Per inquadrare correttamente il fenomeno vi ricordo che, come accade sempre nelle statistiche, i risultati dipendono dalle definizioni che lo statistico dà ai propri indici di performance. Per esempio, l’efficienza calcolata col rapporto sopra indicato si fonda sui retweet generati e non prende in considerazione alcuna altra informazione, come il traffico generato dai tweet o retweet o l’orario in cui il retweet è stato fatto.

Non è un caso che proprio l’utente giorgiotave sia stato una delle fonti di maggior traffico verso l’articolo delle 10 cagate SEO, in barba a qualsiasi evidenza sui suoi risultati sul numero di retweet indotti.

Va inoltre detto che il calcolo di efficienza si limita a mostrare la stessa in quanto tale, senza dare una spiegazione del perché per alcuni utenti la quantità di retweet generati non è proporzionale al numero dei loro follower. Su questo punto tornerò nella sezione dei limiti dell’analisi.

Creativity (chi ha riscritto il tweet)

Osservando il grafico dell’efficienza mi son chiesto perché alcuni utenti, prescindendo dal numero dei loro follower, avessero contribuito più di altri alla ricondivisione della risorsa linkata.

Ho allora dato un’occhiata al testo dei loro tweet/retweet ed ho notato che gli utenti che erano stati più bravi a indurre altri a retwittare corrispondevano anche agli utenti che non si erano limitati a fare il retweet ma che avevano modificato il testo originale aggiungendo un parere o una call-to-action.

Come prova di questa osservazione ho calcolato la distanza di Levenshtein tra ciascun (re)tweet e la frase “Le 10 cagate SEO di cui non si dovrebbe parlare più”, che corrisponde al testo del tweet originale diffuso dall’utente enricoaltavilla.

La distanza di Levenshtein è un semplice algoritmo che calcola quanto diversi sono due testi tra loro; non è utile spiegare in questa sede il suo funzionamento interno, per i curiosi c’è la voce su Wikipedia.

Il grafico che segue è stato prodotto evidenziando di più proprio gli utenti che hanno riscritto in toto o in parte il testo del tweet originario.

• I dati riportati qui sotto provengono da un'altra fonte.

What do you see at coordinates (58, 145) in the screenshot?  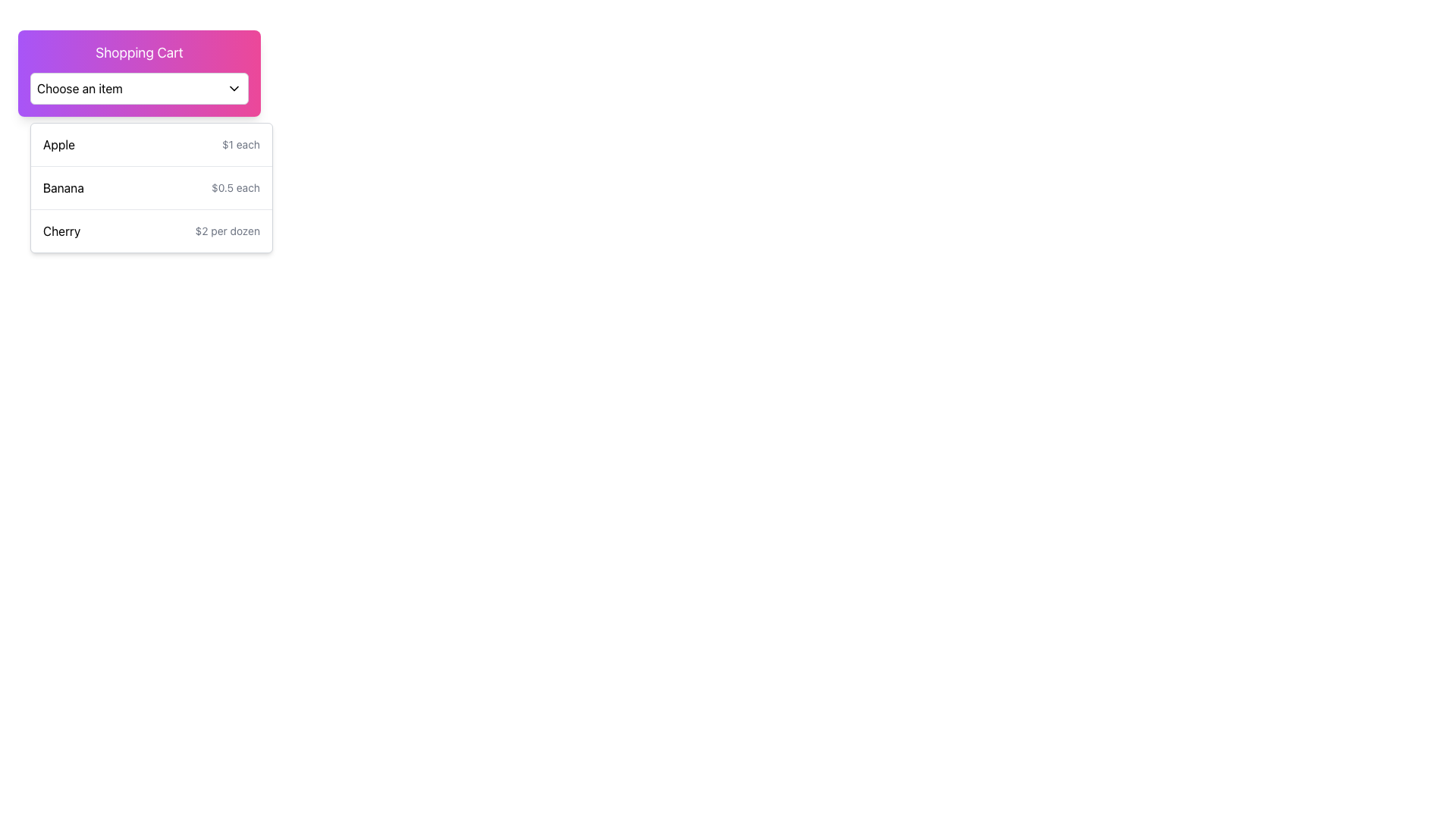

Spesso sono state aggiunte all’inizio del tweet delle call-to-action o degli aggettivi molto positivi.

Grafico sulla creatività

Chi ha prodotto retweet scrivendo un testo nuovo o aggiungendo opinioni

Comparando tale grafico con quello dell’efficienza, si nota una certa sovrapposizione: gli utenti che sono emersi come più efficienti nel grafico precedente sono spesso coloro che hanno riscritto il testo del tweet.

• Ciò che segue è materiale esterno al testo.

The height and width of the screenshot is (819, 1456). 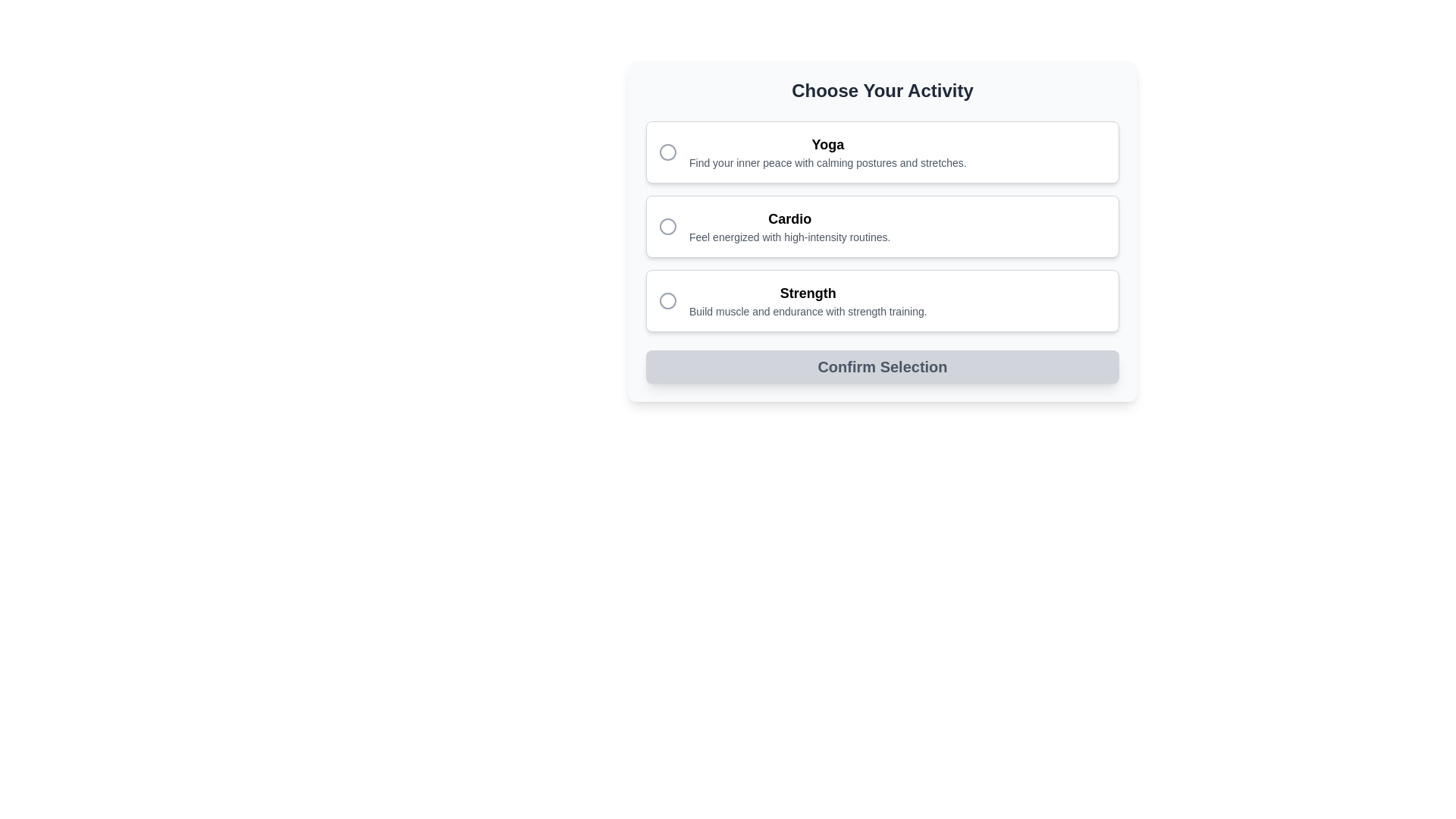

Attenzione a non commettere un errore di logica: l’analisi mostra che coloro che sono stati più efficienti combaciano in buona parte con coloro che hanno riscritto il tweet, ma non vale il contrario. In altre parole, riscrivere il tweet e magari inserire una call-to-action o un aggettivo positivo non è sufficiente ad indurre altri a retweettare.

Si noti che per percepire correttamente il fenomeno di ricondivisione è importante non limitarsi allo studio dei singoli utenti, proprio perché i legami e le relazioni tra essi sono a volte sfumate.

Per esempio, piuttosto che parlare di efficienza dell’utente wmfitalia sarebbe più corretto parlare dell’efficienza del “gruppo” wmfitalia/AleSportelli, in quanto il secondo utente fa capo alla persona che ha fondato WebMarketingForum e che presumibilmente gestisce anche l’utente wmfitalia.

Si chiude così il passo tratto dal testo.